Les paradis fiscaux n’ont pas disparu, n’en déplaise aux membres du G20 qui avaient fait ces deux dernières années leur priorité de la disparition de ces centres offshore. C’est en tout cas la conclusion du Comité catholique contre la faim et pour le développement-Terre solidaire (CCFD), une ONG parmi les plus puissantes et les plus sérieuses.
À partir d’un minutieux travail d’étude des rapports d’activité des cinquante principales entreprises européennes, le rapport publié en décembre dernier par ce mouvement de l’Église catholique livre un panorama inédit des filiales de ces entreprises dans les trous noirs de la finance. Alors que la France présidera en 2011 les sommets du G8 et du G20, le rapport dresse également un état des lieux de la lutte contre l’évasion fiscale depuis le G20 de Londres et rappelle les attentes dans ce domaine des sociétés civiles soucieuses d’une plus grande justice, au nord comme au sud.

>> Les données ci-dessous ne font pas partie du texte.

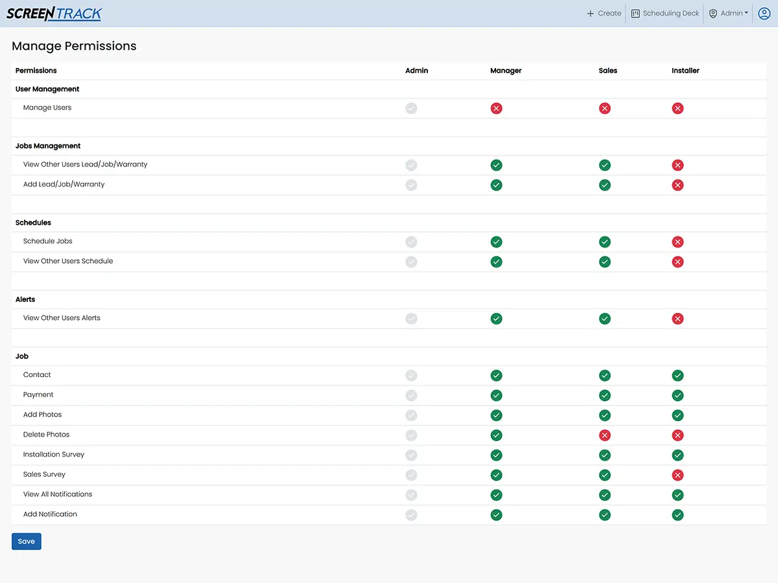Toggle Manager permission for Add Lead/Job/Warranty
This screenshot has height=583, width=778.
tap(496, 185)
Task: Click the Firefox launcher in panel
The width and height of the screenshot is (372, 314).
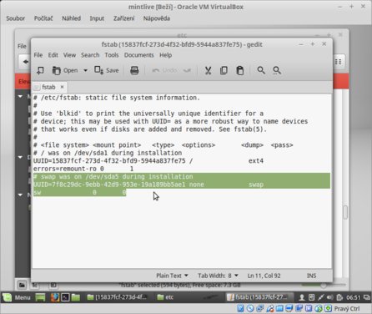Action: [55, 297]
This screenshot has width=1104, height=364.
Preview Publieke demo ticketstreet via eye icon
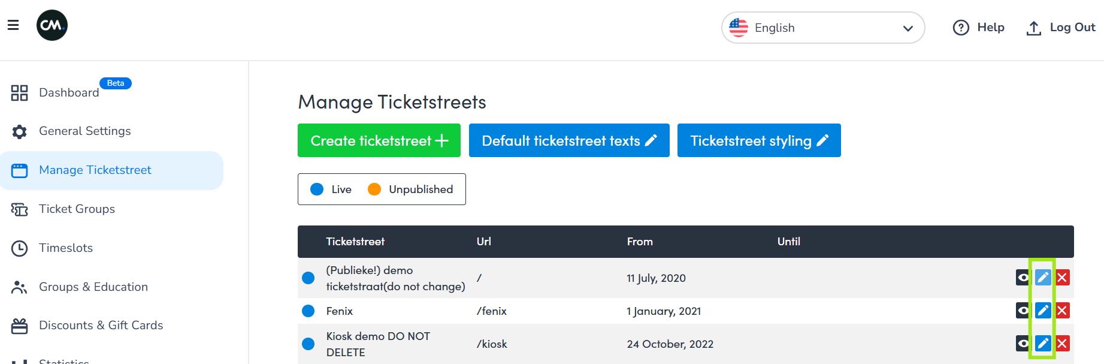pyautogui.click(x=1023, y=278)
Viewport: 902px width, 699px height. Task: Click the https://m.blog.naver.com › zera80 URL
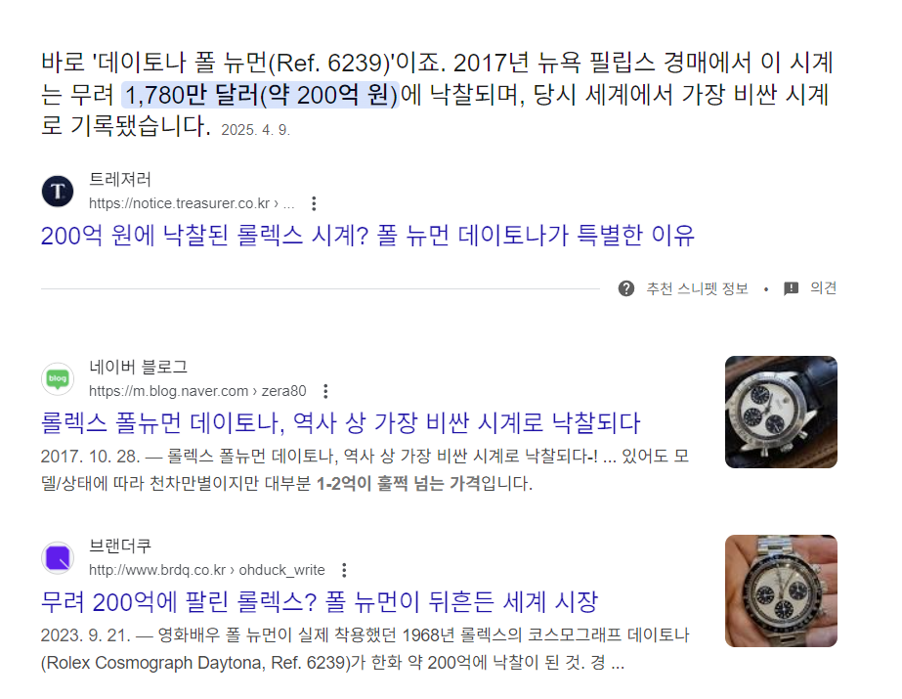click(197, 391)

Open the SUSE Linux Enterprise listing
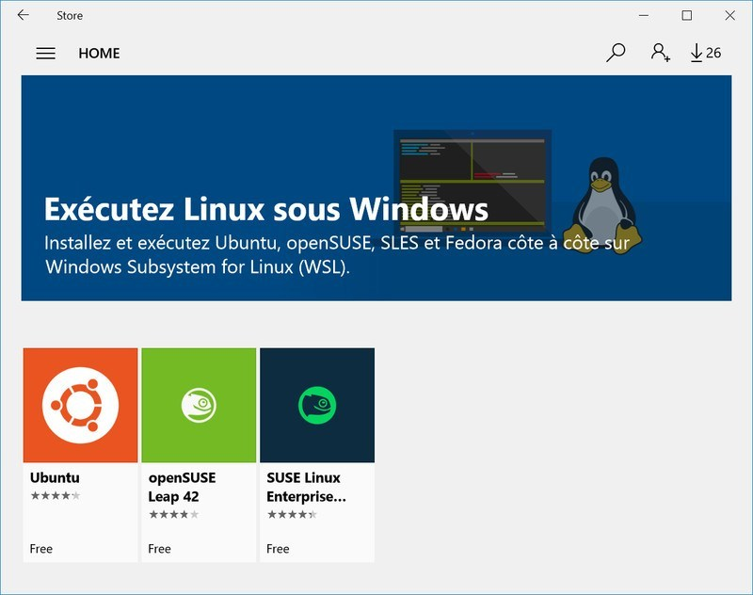[x=317, y=442]
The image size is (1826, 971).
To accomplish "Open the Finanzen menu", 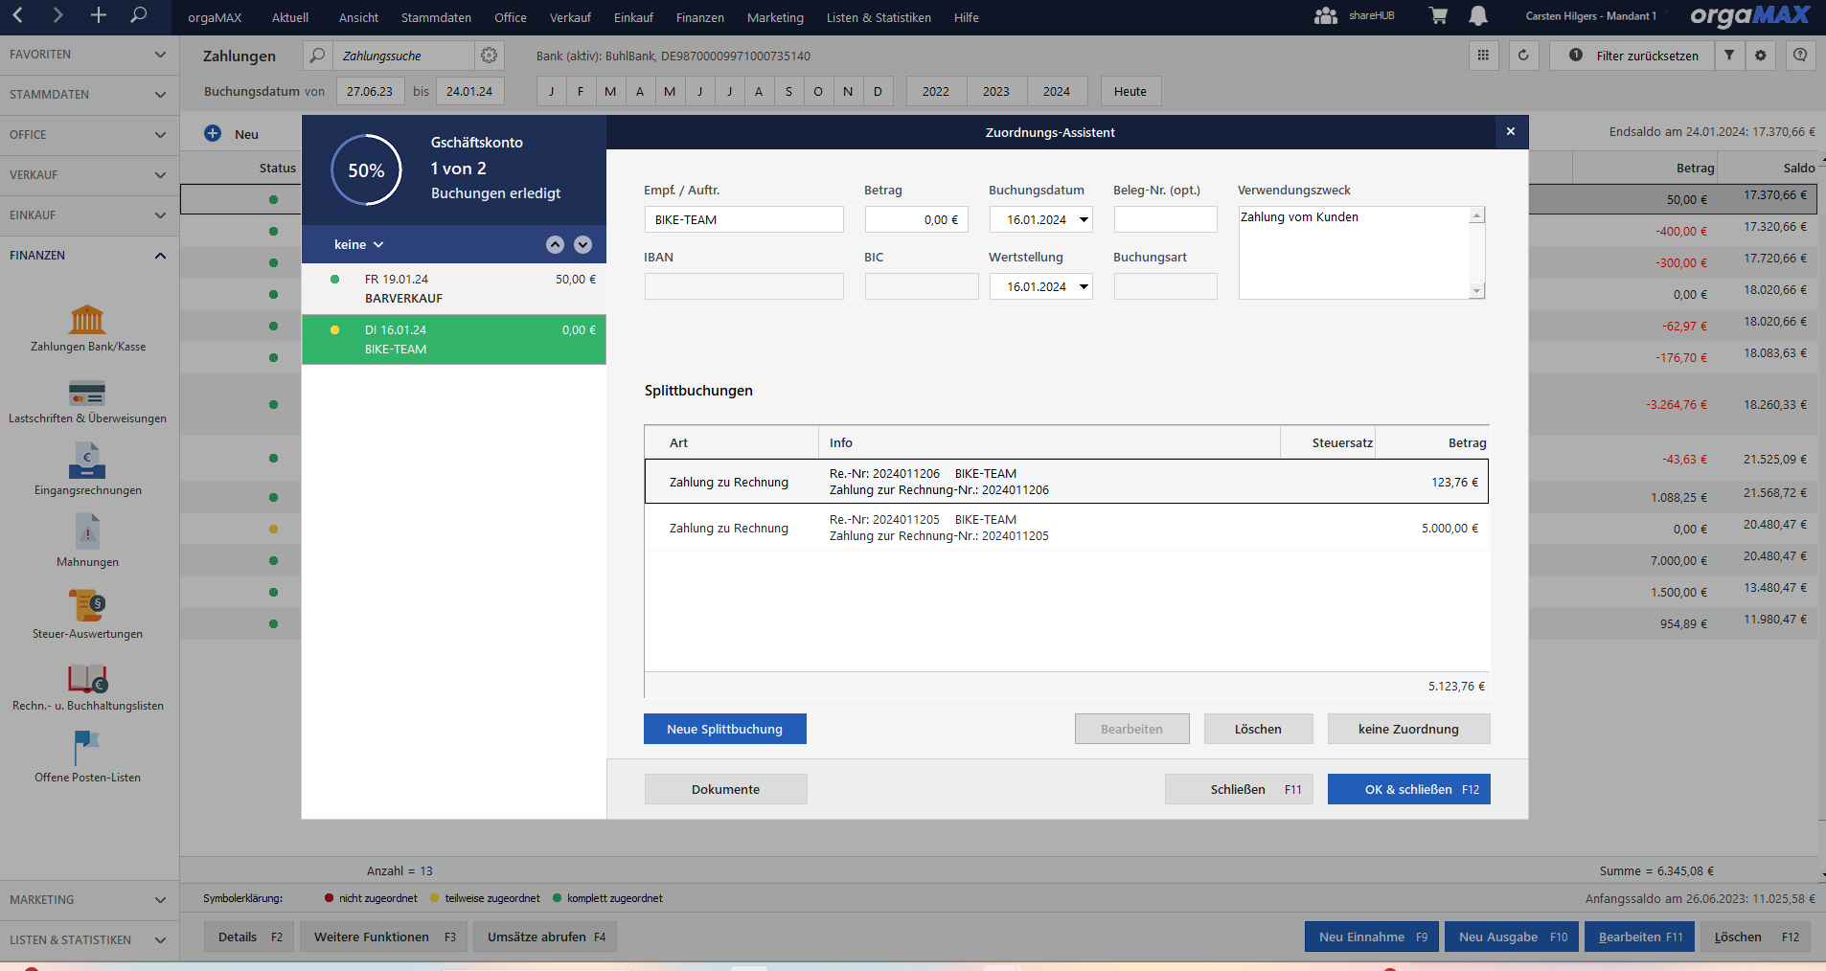I will (699, 17).
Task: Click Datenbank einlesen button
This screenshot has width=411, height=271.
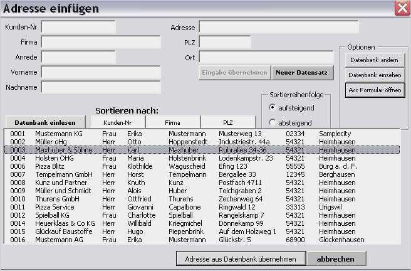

Un bémol cependant : la notion de paradis fiscal retenue est sujette à caution, car elle permet de qualifier ainsi des pays comme les Pays-Bas, l’Irlande, l’Autriche et la Belgique… « Chaque année, l’évasion fiscale des multinationales fait perdre aux pays en développement 125 milliards d’euros de recettes fiscales, soit quatre fois le montant nécessaire estimé par la FAO pour éradiquer la faim », accuse Terre solidaire.
Selon l’ONG, la totalité des cinquante principales multinationales étudiées disposeraient de filiales dans les paradis fiscaux et aucune n’explique « de façon transparente l’activité qu’elle mène dans ses filiales ». Deux d’entre elles, Lloyds Bank et Bosch, ne fourniraient aucune information dans ce domaine. D’après CCFD-Terre solidaire, les 48 autres revendiquent 4 748 filiales dans des pays à faible transparence fiscale, soit 21 % de l’ensemble de leurs filiales.
Les banques seraient les premières clientes des paradis fiscaux. Deutsche Bank y aurait installé 446 filiales qui s’ajouteraient à 632 entités domiciliées à Londres et au Delaware. Barclays suit, avec 383 filiales de cette nature, 36 % du total. Sans oublier BNP Paribas (347) ou UniCredit (345). Pourquoi un tel engouement ? Être présent dans une place offshore « permet de mieux agir sur les prix de transfert relatifs aux opérations matérielles ou immatérielles entre filiales », explique Terre solitaire. De plus, les grands groupes cherchent à localiser les profits dans les pays à faible taux d’imposition.
Comment lutter contre ces pratiques ? L’ONG apporte des éléments de réponse. Selon elle, il faudrait tout d’abord « obliger les multinationales à publier leurs comptes pays par pays, voire filiale par filiale » et durcir les sanctions contre la criminalité économique et financière. Le rôle du G20, de l’OCDE et de l’Union européenne est crucial. Or, estime Terre solidaire, « les dirigeants des pays du G20, comme ceux de l’ensemble des enceintes prétendant piloter la mondialisation, se trouvent dans l’impossibilité de faire des choix collectifs éclairés ». Et cela parce que « les indicateurs statistiques qui guident les décisions de politiques économiques sont biaisés ».